Bechers Lehre war geprägt von einer starken Trennung von Auftragsarbeiten und der eigentlichen künstlerischen Arbeit. Auch eine deutliche Abgrenzung von der subjektiven und bildjournalistischen Fotografie war ihm wichtig. Bei Becher gab es weder eine fotografische noch eine inhaltliche Schulung. Nur die bedingungslose Identifikation mit der Arbeit der beiden Bechers schuf für die Studierenden eine Atmosphäre fotografischer Kreativität. Eine konsequente und ernsthafte künstlerische Auseinandersetzung mit einem vorgegebenen Thema, das die Studierenden durchdeklinieren sollten, war Grundbedingung. Andreas Gursky erinnert sich: „Er hat einen radikalen Umbruch eingeleitet. In Essen waren wir bemüht, die Realität entfremdet, surreal, komisch und bizarr wiederzugeben. Becher hat diesen Weg komplett korrigiert, indem er gesagt hat: Die Wirklichkeit zu studieren ist viel interessanter als die Wirklichkeit neu zu erfinden“.

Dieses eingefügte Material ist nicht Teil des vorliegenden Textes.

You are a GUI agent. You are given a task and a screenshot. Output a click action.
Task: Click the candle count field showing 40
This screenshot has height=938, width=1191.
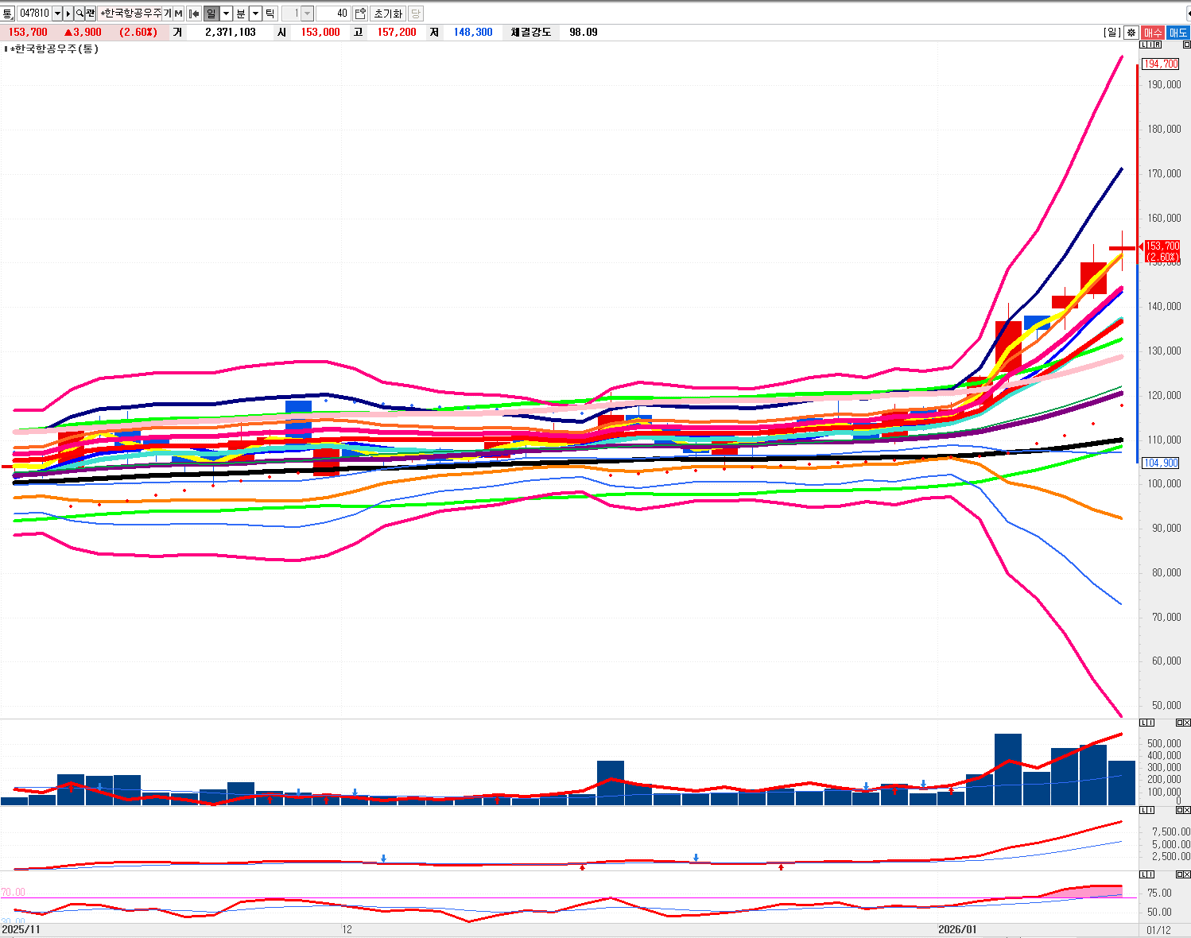(333, 14)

Aus der Serie Trinkhallen, Gelantinesilberabzug, von der Künstlerin nummeriert und bezeichnet, mit Nachlassstempel von Unbekannt

Tata Ronkholz folgt der Becher Linie, indem sie sich nacheinander dezidiert zwei Themen der „Wirklichkeit“ widmet: den Trinkhallen und den Werkstoren. Später kommt noch, zusammen mit ihrem Mitstudenten Thomas Struth, die Auftragsarbeit Düsseldorfer Rheinhafen hinzu. Was Wirklichkeit ist, wusste Becher, knapp vor dem Aufkommen der digitalen Welt in der Fotografie, mit bewundernswerter Gewissheit. Es war die „rauhe Wirklichkeit“, die Industrieanlagen, die Welt der einfachen Leute, der graue Alltag. Die Themen werden meist von Bernd Becher vorgegeben oder vorgeschlagen, die Ergebnisse in der Klasse gezeigt und besprochen. Die Becher-Klasse, auch die Werkstatt samt Dunkelkammer, Entwicklungsgeräten etc. hat ihren Sitz im Hinterhof der Karl-Anton-Straße. Das Ausweichquartier ist bis 1989 in Betrieb.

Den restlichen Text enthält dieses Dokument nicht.